Passage below:

SAN ANTONIO – You may have heard of 5G. It's the fifth generation of cellular technology that promises enhanced speeds, responsiveness and coverage of wireless networks.
Experts say 5G is expected to revolutionize the workplace and enhance consumer experiences. But to understand that technology, we have to go back — way back.
“You may or may not have had a phone that a lot of us carried around in a briefcase. That was 1G. It was the first generation of mobile connectivity, analog voice. 2G was digital voice. It was simple data that we were being able to push, the beginning of the text message. It's a platform that, like, the old Blackberries ran off of,” said Scott Dunaway, spokesperson for the Texas 5G Alliance.
Then there was 3G, which is where we saw the entrance of the iPhone and consumers were able to surf the web on their phones.
When speeds really started to ramp up is with 4G, which was a faster mobile broadband. Companies such as Uber and Lyft became a reality with this new technology.
But how is 5G going to change the mobile landscape?
“When the 5G network is deployed, we're going to see the capacity for all of that data improve so that latency will be a thing of the past. Reliability will be a thing of the past,” Dunaway said.

End of Passage.

Pick up the 5G article after its last paragraph and write the next part.

Extracted information below:

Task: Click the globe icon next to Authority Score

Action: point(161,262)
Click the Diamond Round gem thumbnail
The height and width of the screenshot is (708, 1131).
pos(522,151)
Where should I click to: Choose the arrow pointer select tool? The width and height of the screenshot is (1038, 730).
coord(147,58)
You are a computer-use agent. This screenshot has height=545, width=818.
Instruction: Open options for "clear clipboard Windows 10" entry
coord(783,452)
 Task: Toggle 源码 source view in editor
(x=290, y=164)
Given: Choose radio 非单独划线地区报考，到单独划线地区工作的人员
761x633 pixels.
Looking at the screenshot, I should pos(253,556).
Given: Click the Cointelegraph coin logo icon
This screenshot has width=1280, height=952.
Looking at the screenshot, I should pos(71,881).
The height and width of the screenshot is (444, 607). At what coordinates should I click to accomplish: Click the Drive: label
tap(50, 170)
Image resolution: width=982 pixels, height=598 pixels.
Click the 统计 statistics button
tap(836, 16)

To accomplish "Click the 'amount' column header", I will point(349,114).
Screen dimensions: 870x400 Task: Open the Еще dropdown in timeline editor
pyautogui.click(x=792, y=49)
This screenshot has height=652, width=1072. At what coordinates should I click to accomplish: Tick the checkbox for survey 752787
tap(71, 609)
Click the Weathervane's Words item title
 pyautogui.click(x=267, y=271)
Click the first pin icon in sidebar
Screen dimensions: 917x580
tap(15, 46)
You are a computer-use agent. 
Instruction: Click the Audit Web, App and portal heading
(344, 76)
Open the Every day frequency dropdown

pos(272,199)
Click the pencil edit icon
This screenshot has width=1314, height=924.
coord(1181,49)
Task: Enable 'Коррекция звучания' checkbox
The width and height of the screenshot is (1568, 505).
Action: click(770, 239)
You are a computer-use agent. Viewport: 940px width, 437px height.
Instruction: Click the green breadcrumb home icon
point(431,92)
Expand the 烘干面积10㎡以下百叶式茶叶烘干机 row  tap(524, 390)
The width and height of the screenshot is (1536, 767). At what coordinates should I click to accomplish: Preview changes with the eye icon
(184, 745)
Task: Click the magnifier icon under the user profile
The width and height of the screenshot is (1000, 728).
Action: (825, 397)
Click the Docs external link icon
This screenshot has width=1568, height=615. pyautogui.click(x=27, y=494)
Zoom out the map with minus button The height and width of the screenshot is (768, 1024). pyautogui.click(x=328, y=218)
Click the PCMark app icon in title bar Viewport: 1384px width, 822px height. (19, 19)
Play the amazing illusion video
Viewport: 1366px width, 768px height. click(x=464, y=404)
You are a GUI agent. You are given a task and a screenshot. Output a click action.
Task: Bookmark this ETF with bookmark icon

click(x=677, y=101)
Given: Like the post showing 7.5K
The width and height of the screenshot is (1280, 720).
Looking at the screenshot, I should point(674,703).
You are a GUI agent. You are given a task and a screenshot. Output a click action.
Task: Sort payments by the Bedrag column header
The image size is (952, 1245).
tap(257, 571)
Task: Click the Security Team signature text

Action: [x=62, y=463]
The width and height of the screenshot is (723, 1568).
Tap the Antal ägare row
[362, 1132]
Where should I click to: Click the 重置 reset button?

End of Extracted information.

Exercise answer:
Latency is the response time it takes for a request to travel from a sender to a receiver and for the receiver to process that request.
“Think of it with 3G. The latency is about 60 thousands of seconds, 60 milliseconds. 4G was about 50 milliseconds. With 5G, it's going to be less than 1 millisecond,” said Dr. Babak Beheshti, professor and dean of the College of Engineering and Computing Sciences at New York Institute of Technology and board member of the Institute of Electrical and Electronics Engineers.
The 5G technology will allow for possibilities that have up until now have only been tested.
“Autonomous vehicles are expected to be the data giant of the future. How much they will process at any given moment to be sure that they're operating safely on our roads will be important, and 5G is going to be an important backbone to make that happen. That includes things like drone deliveries, things of the future that we're just now starting to see come to market,” Dunaway said.
5G isn't going to get here overnight, and it's going to take a lot of work and money for the technology to reach the entire nation. But major wireless carriers are already working to offer the technology to their customers.
“I would suspect in earnest, it will take until 2023 for really a widespread deployment of 5G beyond these major cities or pilot sites that these companies have initially focused on,” Beheshti said.
It's going to take the cooperation of cities to deploy small cells, which are devices that help bring connectivity closer to devices. They can be installed in things such as street lamps and existing street posts, but there’s a problem with that.
“Some street lamps have historic designations, and the companies have to work very closely with the cities to ensure that those are delicately handled and that they conform and that they've done it the right way for those communities,” Dunaway said.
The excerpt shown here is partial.